Die Istanbul Pride wird seit 2003 gefeiert, ist aber seit 2015 von den Behörden rechtswidrig und willkürlich verboten worden, was gegen das Recht auf friedliche Versammlung und freie Meinungsäußerung verstößt. Friedliche Demonstrierende wurden von der Polizei unrechtmäßig angegriffen und willkürlich inhaftiert.

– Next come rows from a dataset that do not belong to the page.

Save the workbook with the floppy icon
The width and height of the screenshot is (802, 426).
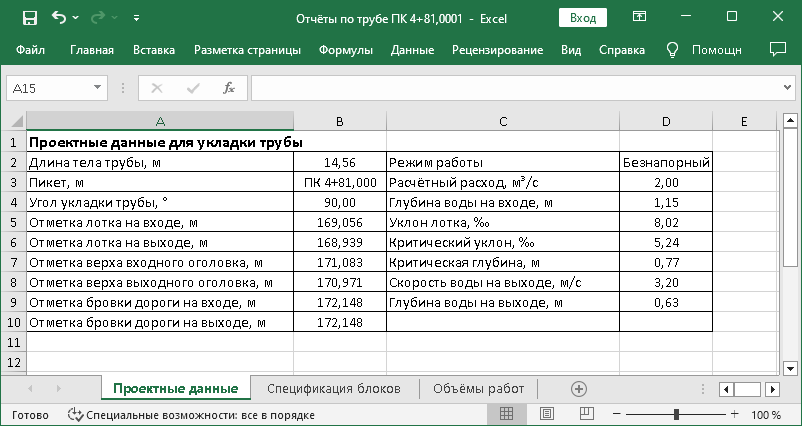click(x=30, y=18)
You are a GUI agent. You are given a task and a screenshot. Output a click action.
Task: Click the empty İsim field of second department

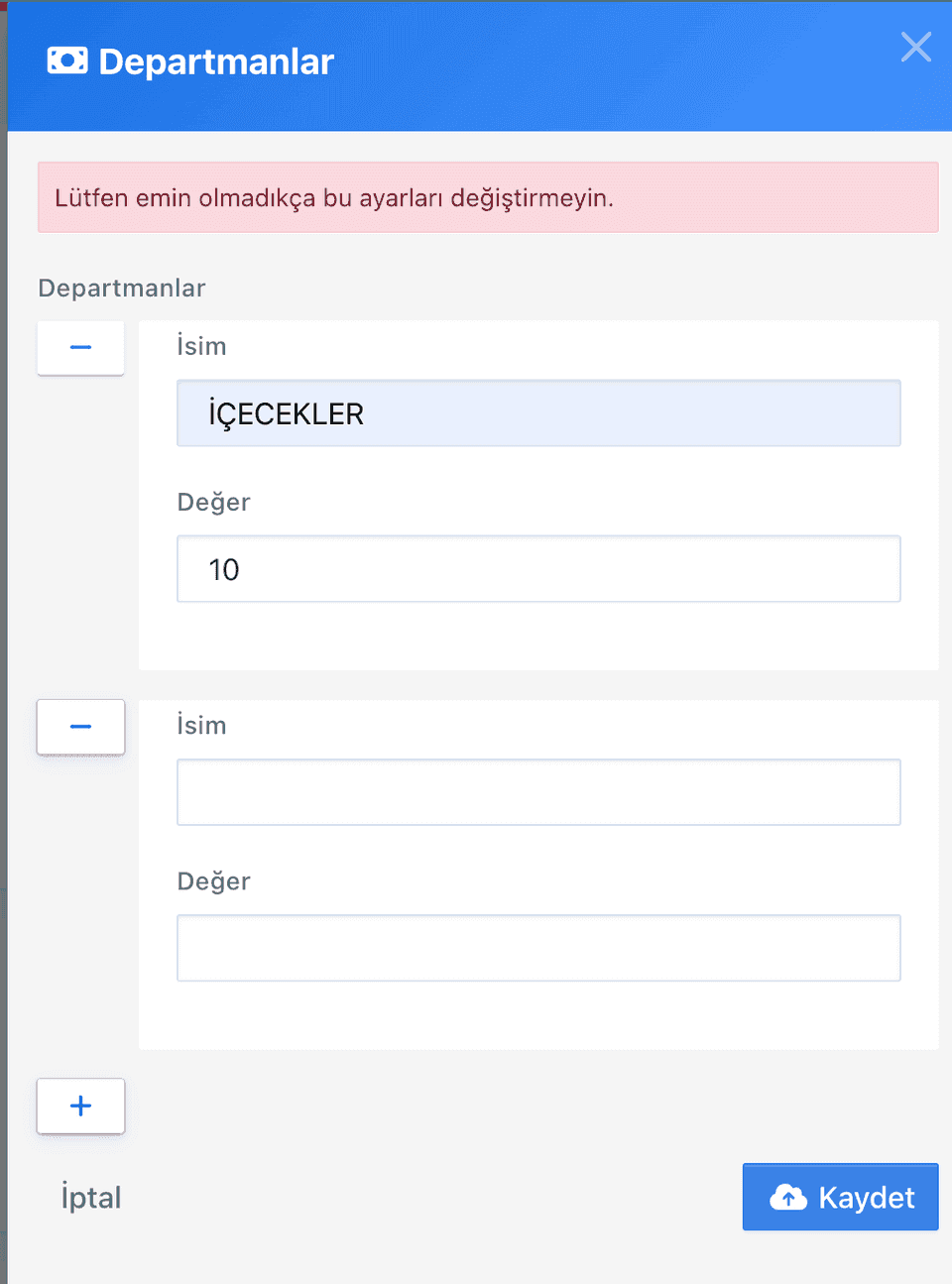(538, 792)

Erdoğan schürt Feindseligkeit gegen LGBTQIA+ Personen

In einer Rede vor den Wahlen erklärte Präsident Erdoğan: "LGBTQIA+ ist ein Gift, das in die Institution der Familie injiziert wurde. Es ist uns nicht möglich, dieses Gift zu akzeptieren." In seiner Siegesrede sagte er: "Niemand kann gegen die Familie sprechen".
Anfang des Jahres schlug die Regierung eine Änderung der türkischen Verfassung vor, um "Familie" als "die Verbindung eines Mannes mit einer Frau" neu zu definieren, was die Feindseligkeit gegenüber LGBTQIA+ Personen verschärfte. Aktivist*innen, die für LGBTQIA+ Rechte kämpfen, befürchten außerdem, dass die Änderung das Land schleichend hin zur Kriminalisierung gleichgeschlechtlicher Beziehungen und zum Verbot von LGBTQIA+ Organisationen führt.

Das harte Durchgreifen bei Pride-Veranstaltungen hat nichts mit Sicherheitsbedenken oder der öffentlichen Ordnung zu tun, sondern mit einer zunehmend LGBTQIA+ feindlichen Agenda.

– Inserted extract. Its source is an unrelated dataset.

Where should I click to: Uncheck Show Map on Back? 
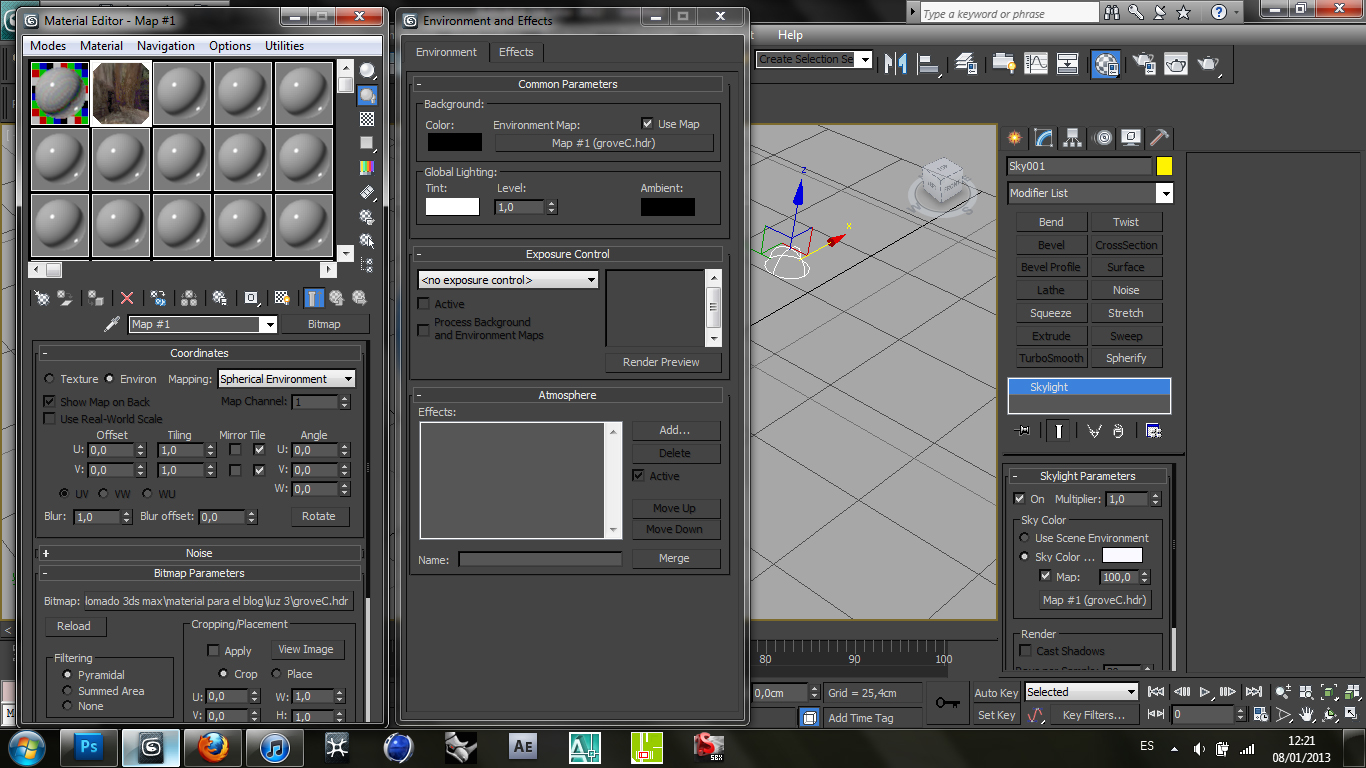pos(50,402)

Nils Muižnieks, Europa-Direktor von Amnesty International

"Trotz der Einschränkungen und des immer kleiner werdenden Raums für LGBTQIA+ Personen in der Türkei werden die Pride-Veranstaltungen trotz der möglichen staatlichen Schikanen und Einschüchterungen stattfinden. Wir drücken ihnen weltweit unsere Solidarität aus," so Nils Muižnieks.